Sixth Court of Appeals
The Sixth Court of Appeals has no local rules.
A continuing concern of the Texas Judiciary and of the Texas Legislature is the length of time that passes before appeals are concluded. The goal is to process all appeals promptly. The timeliness of briefs affects the timeliness of dispositions of cases on appeal.
This Court has reviewed its internal procedures concerning requests for extensions of time to file briefs and has adopted the policy described here. This information is provided so litigants and attorneys will know what this Court expects of them. Parties and counsel are advised to prioritize appellate briefing activities accordingly.
- In General
- Requests for extensions of time are not favored, and will not be granted automatically, even if all parties agree to an extension.
- Counsel should ask for no more time than is truly needed. The Court keeps statistics on the extensions each attorney requests.
- All requests should be filed before the due date of the brief.
- Extensions are ordinarily calculated from the date on which the brief was due — not from the date on which the motion was filed or the date on which the extension was granted.
- Requests for extensions will be considered on a case-by-case basis.
- Information to Support Requests
- All extension requests must provide specific information justifying the need for more time to prepare the brief.
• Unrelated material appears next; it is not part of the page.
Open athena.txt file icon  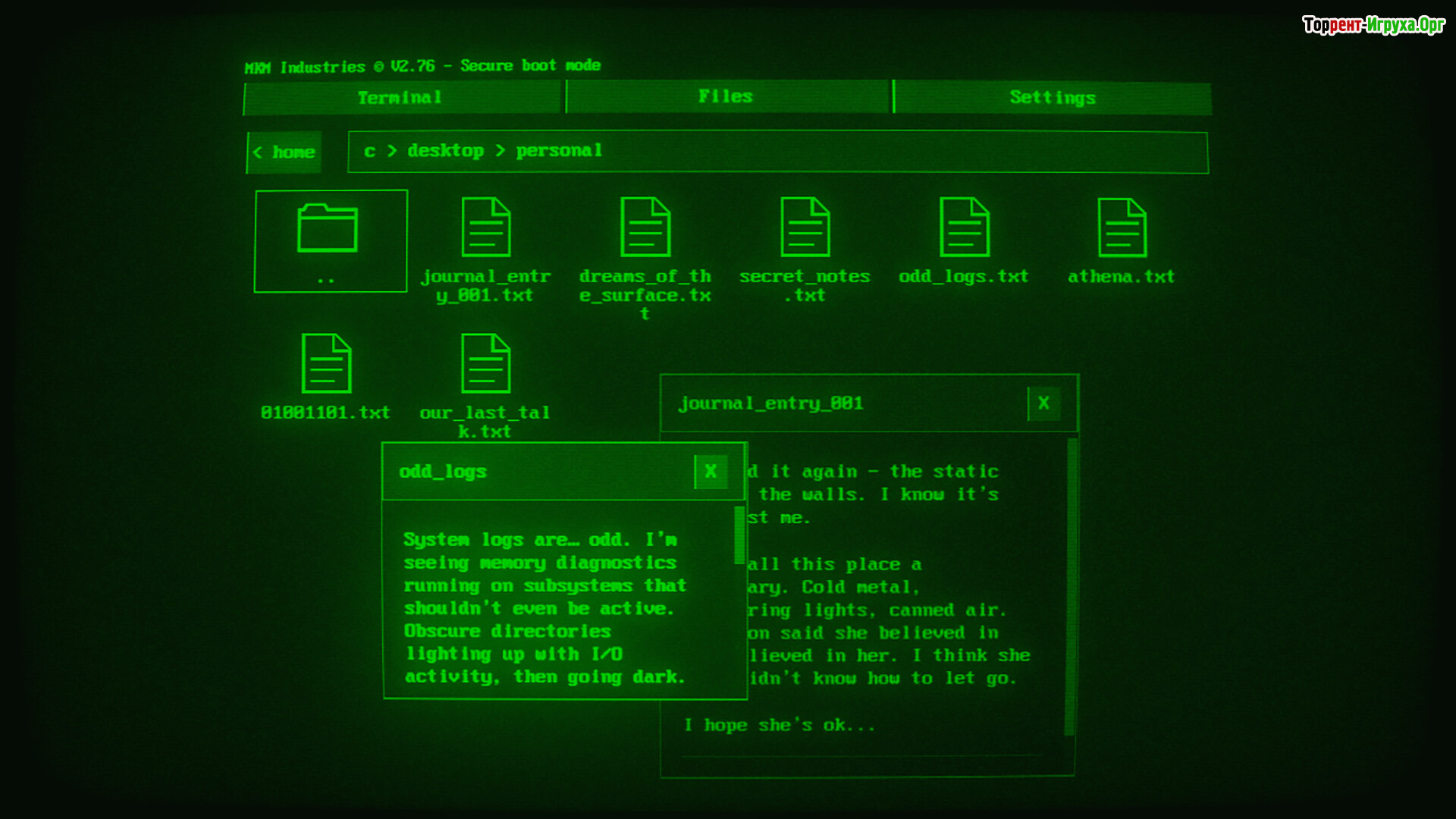click(1122, 228)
Motions not containing specific information will ordinarily be overruled.
- The Court expects an explanation which includes some detail. Stating generally that counsel is or has been too busy or has a heavy caseload is not sufficient. Ordinarily, the Court is looking for the following level of detail, for example:
- Counsel will be in trial for [number of days] days in Cause Number [cause number] in [court]; said trial is to commence on [date].
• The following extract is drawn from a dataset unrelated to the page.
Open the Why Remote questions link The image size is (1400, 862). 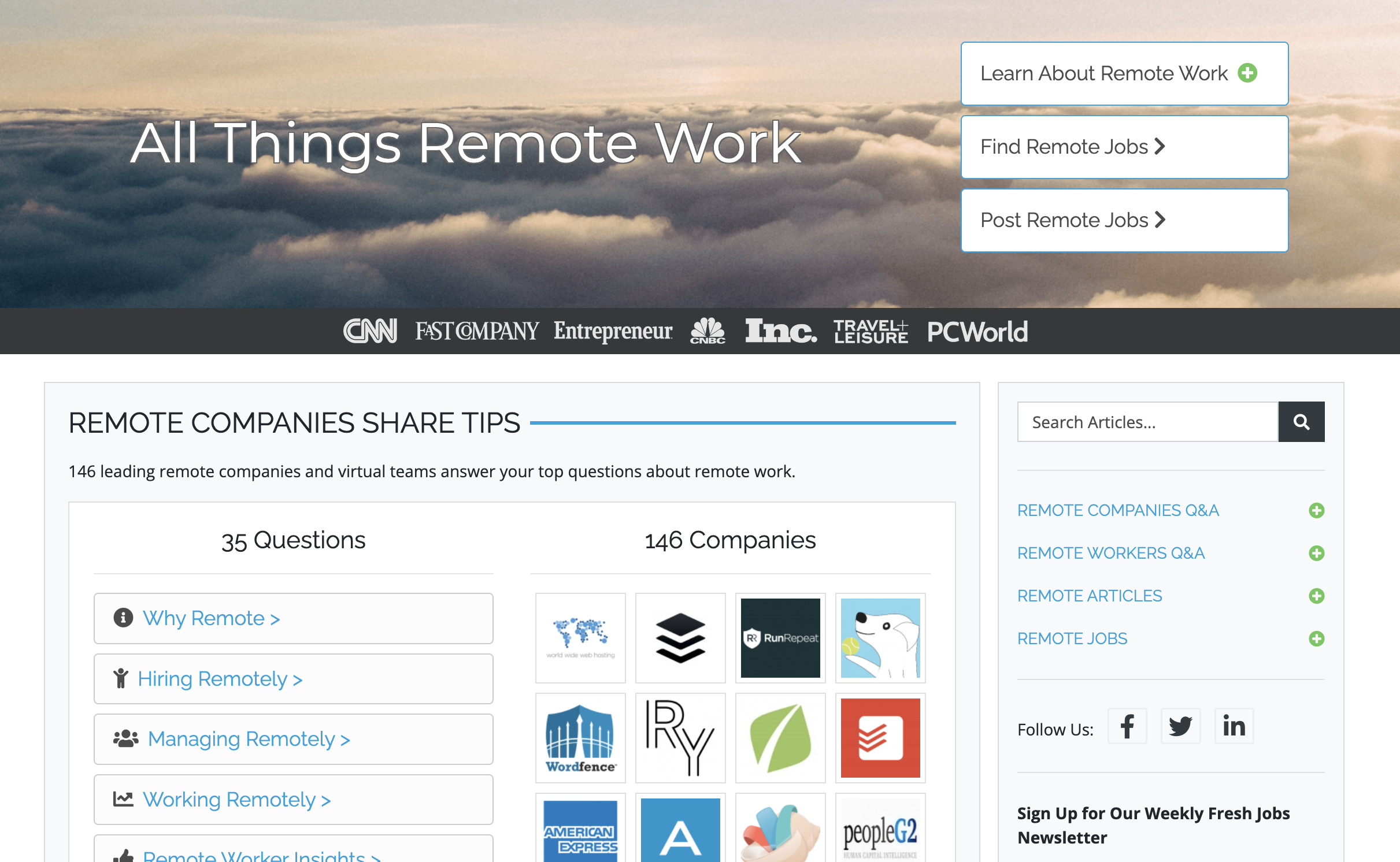pos(212,618)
- Counsel has other briefs due in cause numbers [cause numbers] in [court or courts]; said briefs are due [dates].
- Counsel will be on vacation (or at a conference) [give dates of vacation or conference].
- The Court gives little credence to requests giving reasons that duplicate those given in previous motions.
- First Extensions
First extensions will ordinarily be for no more than thirty days. The Court may grant such extensions for shorter periods, particularly in state jail felony cases or other cases suggesting the need for more expeditious disposition.
- Subsequent Extensions
Requests for second and subsequent extensions will be granted less frequently. Absent extraordinary circumstances, a second or subsequent extension will be for no longer than twenty-one days.